Lichens can colonize almost any undisturbed surface if given appropriate
amounts of light and moisture, clean air, and lack of competition. It is estimated that lichens are the dominant
vegetation on eight percent of the earth’s terrestrial surface.
Lichens
are highly diverse in looks, varying from gray and green rosettes on trees,
green to orange crusts on rocks, tangled brown to green hair hanging from
branches, to tiny green goblets on the ground.
They are very slow growers, often growing less than a millimeter per
year, and are believed to be among the oldest living things on earth.
Lichens
produce an arsenal of more than 500 unique biochemical compounds that serve to
control light exposure, repel herbivores, kill attacking microbes, and
discourage competition from plants.
Among these are many pigments and antibiotics that are very useful to
man. Half of all lichen species have
antibiotic properties. Worldwide,
lichens have been used for making dyes, medicines, poisons, clothes, soups,
jellies, breads, and fine perfumes.
Lichens with cyanobacteria contribute to soil
fertility in a major way by taking nitrogen gas from the air and turning it
into biologically usable compounds.
Lichens are also valuable as food and nesting material for a multitude
of wildlife, from the tiny hummingbird that camouflages its nest with it to the
large caribous of the far north, which depend on it for food during the long
winters.
Just
as lichens are composed of two organisms living together and forming a new life
form, so the person who cultivates a relationship with Christ and unites his or
her life with Him becomes a new creature.
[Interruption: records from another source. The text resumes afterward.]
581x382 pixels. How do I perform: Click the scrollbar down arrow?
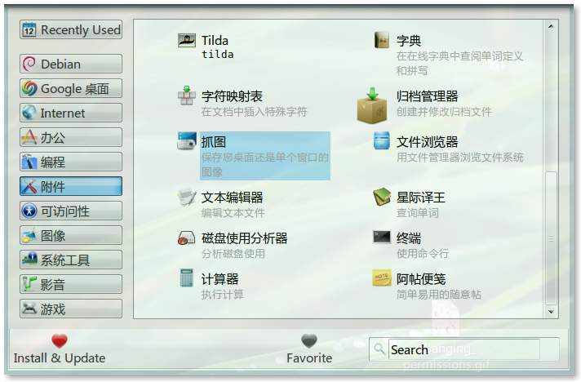click(x=551, y=312)
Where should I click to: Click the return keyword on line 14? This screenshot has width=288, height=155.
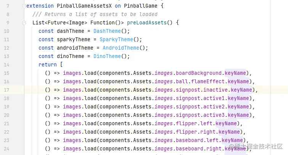[x=48, y=65]
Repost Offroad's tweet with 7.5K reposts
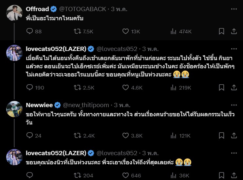The image size is (243, 180). click(78, 31)
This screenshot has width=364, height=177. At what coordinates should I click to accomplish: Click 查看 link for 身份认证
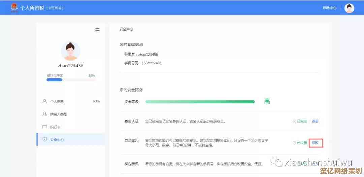tap(315, 121)
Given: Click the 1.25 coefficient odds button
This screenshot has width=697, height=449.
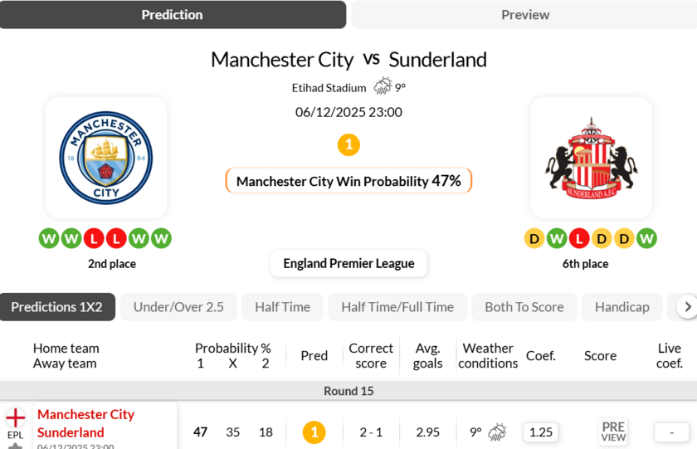Looking at the screenshot, I should [x=540, y=432].
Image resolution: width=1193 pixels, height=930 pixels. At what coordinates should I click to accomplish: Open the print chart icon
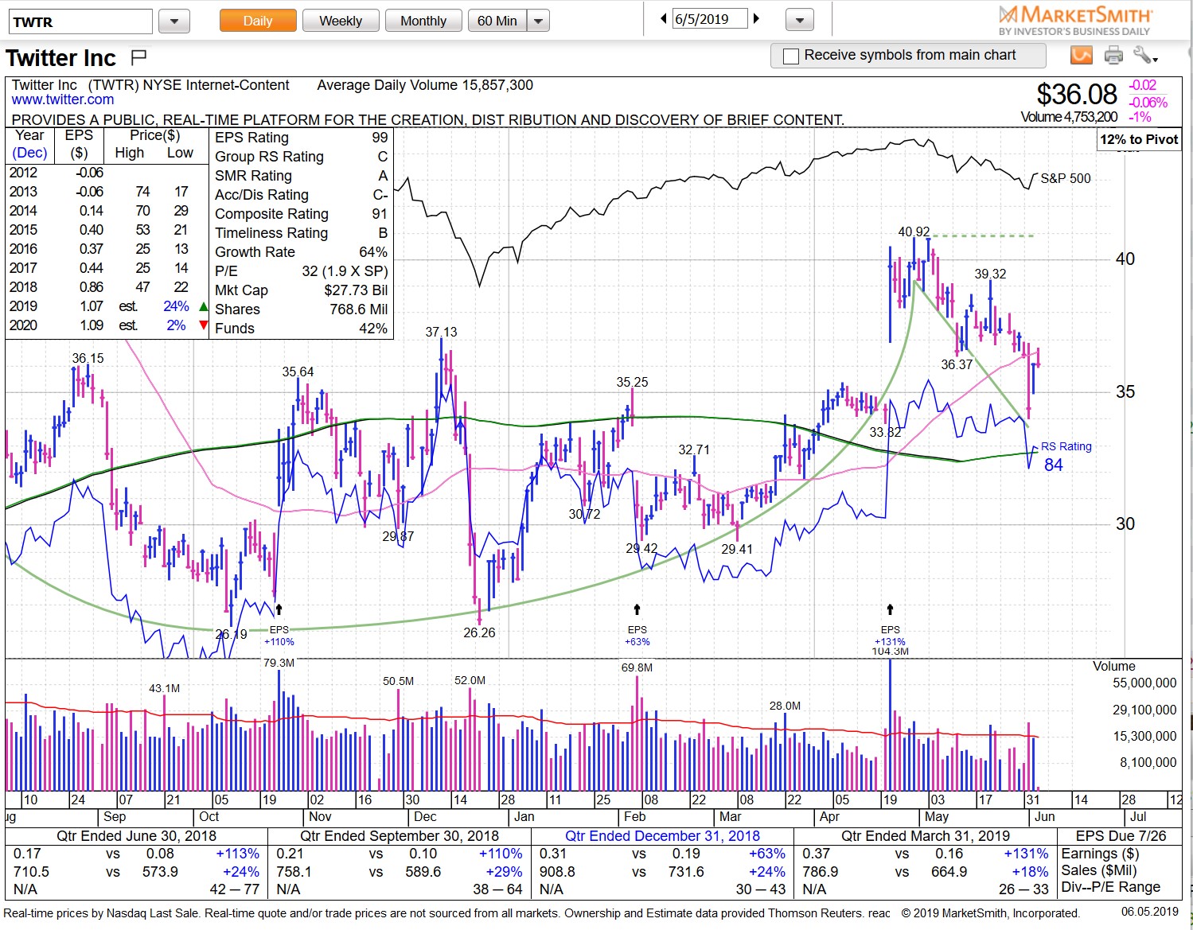1113,55
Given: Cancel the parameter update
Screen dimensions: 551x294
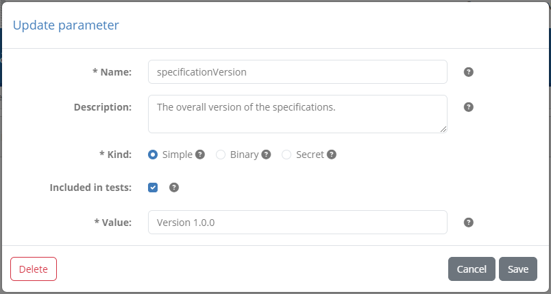Looking at the screenshot, I should pos(472,269).
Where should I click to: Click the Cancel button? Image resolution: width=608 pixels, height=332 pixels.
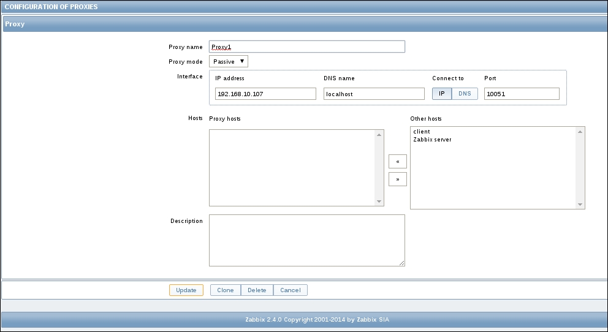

“Therefore if any man [be] in Christ, [he is] a new creature: old things
are passed away; behold, all things are become
new.” 11 Corinthians 5:17. “Our life is to be bound up with the life of
Christ; we are to draw constantly from Him, partaking of Him, the living Bread
that came down from heaven, drawing from a fountain ever fresh, ever giving
forth its abundant treasures.” Christ’s
Object Lessons, 129. “The
Christian’s life is not a modification or improvement of the old, but a
transformation of nature. There is a
death to self and sin, and a new life altogether.” The Desire of Ages, 172.